[Element and text location data]
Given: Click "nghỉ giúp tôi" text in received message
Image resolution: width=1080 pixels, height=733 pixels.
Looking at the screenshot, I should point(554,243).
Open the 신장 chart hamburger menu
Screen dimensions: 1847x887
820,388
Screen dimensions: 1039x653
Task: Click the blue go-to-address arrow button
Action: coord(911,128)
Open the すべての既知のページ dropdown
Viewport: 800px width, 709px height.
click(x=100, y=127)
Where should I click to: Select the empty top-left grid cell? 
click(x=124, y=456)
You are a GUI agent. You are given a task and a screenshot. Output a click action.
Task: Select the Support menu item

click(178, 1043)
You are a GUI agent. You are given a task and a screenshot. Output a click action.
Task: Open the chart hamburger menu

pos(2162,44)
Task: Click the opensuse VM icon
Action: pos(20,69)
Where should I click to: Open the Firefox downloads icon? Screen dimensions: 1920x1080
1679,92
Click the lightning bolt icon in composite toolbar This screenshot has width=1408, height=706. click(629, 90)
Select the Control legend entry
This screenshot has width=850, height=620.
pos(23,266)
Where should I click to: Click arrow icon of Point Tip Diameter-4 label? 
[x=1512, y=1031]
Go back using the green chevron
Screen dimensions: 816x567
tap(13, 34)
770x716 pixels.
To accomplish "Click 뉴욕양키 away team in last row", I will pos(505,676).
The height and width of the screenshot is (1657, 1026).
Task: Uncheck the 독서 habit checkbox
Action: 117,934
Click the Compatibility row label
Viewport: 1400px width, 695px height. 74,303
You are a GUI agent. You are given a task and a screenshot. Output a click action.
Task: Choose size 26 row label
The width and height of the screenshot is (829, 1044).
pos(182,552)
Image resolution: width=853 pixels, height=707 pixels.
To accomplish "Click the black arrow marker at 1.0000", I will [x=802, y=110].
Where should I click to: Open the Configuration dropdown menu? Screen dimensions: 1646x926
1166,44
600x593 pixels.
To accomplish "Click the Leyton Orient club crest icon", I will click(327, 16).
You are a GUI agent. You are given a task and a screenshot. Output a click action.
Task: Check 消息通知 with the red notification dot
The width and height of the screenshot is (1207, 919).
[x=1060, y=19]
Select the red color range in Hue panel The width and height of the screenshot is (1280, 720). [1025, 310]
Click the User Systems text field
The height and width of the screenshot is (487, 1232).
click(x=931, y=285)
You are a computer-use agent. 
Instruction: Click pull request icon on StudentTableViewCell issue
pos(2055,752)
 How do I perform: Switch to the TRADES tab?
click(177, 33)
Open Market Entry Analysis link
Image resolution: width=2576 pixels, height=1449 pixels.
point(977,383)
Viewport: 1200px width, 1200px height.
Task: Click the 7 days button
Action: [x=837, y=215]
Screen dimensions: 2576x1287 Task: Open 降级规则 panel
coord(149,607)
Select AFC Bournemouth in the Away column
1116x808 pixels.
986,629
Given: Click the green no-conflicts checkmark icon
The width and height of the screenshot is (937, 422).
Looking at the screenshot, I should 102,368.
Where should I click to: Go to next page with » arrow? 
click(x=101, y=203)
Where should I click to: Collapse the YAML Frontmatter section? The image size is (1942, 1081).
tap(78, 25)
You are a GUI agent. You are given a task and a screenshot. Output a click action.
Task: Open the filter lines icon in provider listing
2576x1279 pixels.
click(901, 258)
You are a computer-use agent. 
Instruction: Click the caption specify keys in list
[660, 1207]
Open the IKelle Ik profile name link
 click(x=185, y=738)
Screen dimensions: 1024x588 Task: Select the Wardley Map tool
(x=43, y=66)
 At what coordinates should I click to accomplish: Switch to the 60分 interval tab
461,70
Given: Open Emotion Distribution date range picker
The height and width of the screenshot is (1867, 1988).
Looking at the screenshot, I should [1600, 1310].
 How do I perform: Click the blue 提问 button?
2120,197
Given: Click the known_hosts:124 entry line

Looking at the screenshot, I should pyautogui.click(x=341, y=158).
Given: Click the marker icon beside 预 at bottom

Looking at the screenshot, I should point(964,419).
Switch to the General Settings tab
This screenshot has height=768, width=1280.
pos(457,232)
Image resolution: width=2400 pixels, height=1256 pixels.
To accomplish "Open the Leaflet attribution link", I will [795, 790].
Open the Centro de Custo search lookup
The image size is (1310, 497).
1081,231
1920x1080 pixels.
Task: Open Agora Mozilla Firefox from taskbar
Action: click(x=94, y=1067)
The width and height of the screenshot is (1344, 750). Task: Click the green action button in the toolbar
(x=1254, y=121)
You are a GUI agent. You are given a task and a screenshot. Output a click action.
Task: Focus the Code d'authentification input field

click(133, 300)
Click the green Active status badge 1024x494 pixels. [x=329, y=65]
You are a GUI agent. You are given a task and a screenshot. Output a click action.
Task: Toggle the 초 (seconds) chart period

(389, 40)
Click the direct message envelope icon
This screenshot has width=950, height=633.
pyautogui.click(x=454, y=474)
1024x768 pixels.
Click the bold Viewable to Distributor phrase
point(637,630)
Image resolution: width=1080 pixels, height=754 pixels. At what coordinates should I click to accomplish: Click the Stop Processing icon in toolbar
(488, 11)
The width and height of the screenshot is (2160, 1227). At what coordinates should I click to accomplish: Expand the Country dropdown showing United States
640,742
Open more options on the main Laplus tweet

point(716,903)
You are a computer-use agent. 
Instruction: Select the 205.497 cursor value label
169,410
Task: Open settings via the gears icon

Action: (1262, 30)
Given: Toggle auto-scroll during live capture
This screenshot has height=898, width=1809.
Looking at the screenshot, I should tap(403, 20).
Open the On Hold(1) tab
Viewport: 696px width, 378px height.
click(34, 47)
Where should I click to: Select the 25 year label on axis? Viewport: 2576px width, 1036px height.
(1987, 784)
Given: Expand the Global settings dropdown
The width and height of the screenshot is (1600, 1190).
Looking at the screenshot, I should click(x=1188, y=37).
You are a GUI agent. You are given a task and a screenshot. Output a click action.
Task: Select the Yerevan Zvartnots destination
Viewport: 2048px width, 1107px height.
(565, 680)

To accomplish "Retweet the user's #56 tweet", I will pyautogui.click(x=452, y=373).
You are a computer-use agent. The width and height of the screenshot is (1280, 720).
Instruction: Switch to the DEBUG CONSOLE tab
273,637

◆ GOAL OF THE EXERCISE: Rewrite all of the data above, substituting "interface agent" for every occurrence of "GUI agent" and leaving everything else unchanged.

◆ ANSWER TO THE PROBLEM:
Given: Click "nghỉ giúp tôi" text in received message
Image resolution: width=1080 pixels, height=733 pixels.
Looking at the screenshot, I should point(554,243).
Open the 신장 chart hamburger menu
Screen dimensions: 1847x887
820,388
Screen dimensions: 1039x653
Task: Click the blue go-to-address arrow button
Action: coord(911,128)
Open the すべての既知のページ dropdown
Viewport: 800px width, 709px height.
click(x=100, y=127)
Where should I click to: Select the empty top-left grid cell? 
click(x=124, y=456)
You are a interface agent. You are given a task and a screenshot. Output a click action.
Task: Select the Support menu item

click(178, 1043)
You are a interface agent. You are given a task and a screenshot. Output a click action.
Task: Open the chart hamburger menu

pos(2162,44)
Task: Click the opensuse VM icon
Action: pos(20,69)
Where should I click to: Open the Firefox downloads icon? Screen dimensions: 1920x1080
1679,92
Click the lightning bolt icon in composite toolbar This screenshot has width=1408, height=706. click(629, 90)
Select the Control legend entry
This screenshot has width=850, height=620.
pos(23,266)
Where should I click to: Click arrow icon of Point Tip Diameter-4 label? 
[x=1512, y=1031]
Go back using the green chevron
Screen dimensions: 816x567
tap(13, 34)
770x716 pixels.
To accomplish "Click 뉴욕양키 away team in last row", I will pos(505,676).
The height and width of the screenshot is (1657, 1026).
Task: Uncheck the 독서 habit checkbox
Action: 117,934
Click the Compatibility row label
Viewport: 1400px width, 695px height. 74,303
You are a interface agent. You are given a task and a screenshot. Output a click action.
Task: Choose size 26 row label
The width and height of the screenshot is (829, 1044).
pos(182,552)
Image resolution: width=853 pixels, height=707 pixels.
To accomplish "Click the black arrow marker at 1.0000", I will [x=802, y=110].
Where should I click to: Open the Configuration dropdown menu? Screen dimensions: 1646x926
1166,44
600x593 pixels.
To accomplish "Click the Leyton Orient club crest icon", I will click(327, 16).
You are a interface agent. You are given a task and a screenshot. Output a click action.
Task: Check 消息通知 with the red notification dot
The width and height of the screenshot is (1207, 919).
[x=1060, y=19]
Select the red color range in Hue panel The width and height of the screenshot is (1280, 720). [1025, 310]
Click the User Systems text field
The height and width of the screenshot is (487, 1232).
click(x=931, y=285)
You are a computer-use agent. 
Instruction: Click pull request icon on StudentTableViewCell issue
pos(2055,752)
 How do I perform: Switch to the TRADES tab?
click(177, 33)
Open Market Entry Analysis link
Image resolution: width=2576 pixels, height=1449 pixels.
point(977,383)
Viewport: 1200px width, 1200px height.
Task: Click the 7 days button
Action: [x=837, y=215]
Screen dimensions: 2576x1287 Task: Open 降级规则 panel
coord(149,607)
Select AFC Bournemouth in the Away column
1116x808 pixels.
986,629
Given: Click the green no-conflicts checkmark icon
The width and height of the screenshot is (937, 422).
Looking at the screenshot, I should 102,368.
Where should I click to: Go to next page with » arrow? 
click(x=101, y=203)
Where should I click to: Collapse the YAML Frontmatter section? The image size is (1942, 1081).
tap(78, 25)
You are a interface agent. You are given a task and a screenshot. Output a click action.
Task: Open the filter lines icon in provider listing
2576x1279 pixels.
click(901, 258)
You are a computer-use agent. 
Instruction: Click the caption specify keys in list
[660, 1207]
Open the IKelle Ik profile name link
 click(x=185, y=738)
Screen dimensions: 1024x588 Task: Select the Wardley Map tool
(x=43, y=66)
 At what coordinates should I click to accomplish: Switch to the 60分 interval tab
461,70
Given: Open Emotion Distribution date range picker
The height and width of the screenshot is (1867, 1988).
Looking at the screenshot, I should [1600, 1310].
 How do I perform: Click the blue 提问 button?
2120,197
Given: Click the known_hosts:124 entry line

Looking at the screenshot, I should pyautogui.click(x=341, y=158).
Given: Click the marker icon beside 预 at bottom

Looking at the screenshot, I should point(964,419).
Switch to the General Settings tab
This screenshot has height=768, width=1280.
pos(457,232)
Image resolution: width=2400 pixels, height=1256 pixels.
To accomplish "Open the Leaflet attribution link", I will [795, 790].
Open the Centro de Custo search lookup
The image size is (1310, 497).
1081,231
1920x1080 pixels.
Task: Open Agora Mozilla Firefox from taskbar
Action: click(x=94, y=1067)
The width and height of the screenshot is (1344, 750). Task: Click the green action button in the toolbar
(x=1254, y=121)
You are a interface agent. You are given a task and a screenshot. Output a click action.
Task: Focus the Code d'authentification input field

click(133, 300)
Click the green Active status badge 1024x494 pixels. [x=329, y=65]
You are a interface agent. You are given a task and a screenshot. Output a click action.
Task: Toggle the 초 (seconds) chart period

(389, 40)
Click the direct message envelope icon
This screenshot has width=950, height=633.
pyautogui.click(x=454, y=474)
1024x768 pixels.
Click the bold Viewable to Distributor phrase
point(637,630)
Image resolution: width=1080 pixels, height=754 pixels. At what coordinates should I click to accomplish: Click the Stop Processing icon in toolbar
(488, 11)
The width and height of the screenshot is (2160, 1227). At what coordinates should I click to accomplish: Expand the Country dropdown showing United States
640,742
Open more options on the main Laplus tweet

point(716,903)
You are a computer-use agent. 
Instruction: Select the 205.497 cursor value label
169,410
Task: Open settings via the gears icon

Action: (1262, 30)
Given: Toggle auto-scroll during live capture
This screenshot has height=898, width=1809.
Looking at the screenshot, I should tap(403, 20).
Open the On Hold(1) tab
Viewport: 696px width, 378px height.
click(34, 47)
Where should I click to: Select the 25 year label on axis? Viewport: 2576px width, 1036px height.
(1987, 784)
Given: Expand the Global settings dropdown
The width and height of the screenshot is (1600, 1190).
Looking at the screenshot, I should click(x=1188, y=37).
You are a interface agent. You are given a task and a screenshot. Output a click action.
Task: Select the Yerevan Zvartnots destination
Viewport: 2048px width, 1107px height.
(565, 680)

To accomplish "Retweet the user's #56 tweet", I will pyautogui.click(x=452, y=373).
You are a computer-use agent. The width and height of the screenshot is (1280, 720).
Instruction: Switch to the DEBUG CONSOLE tab
273,637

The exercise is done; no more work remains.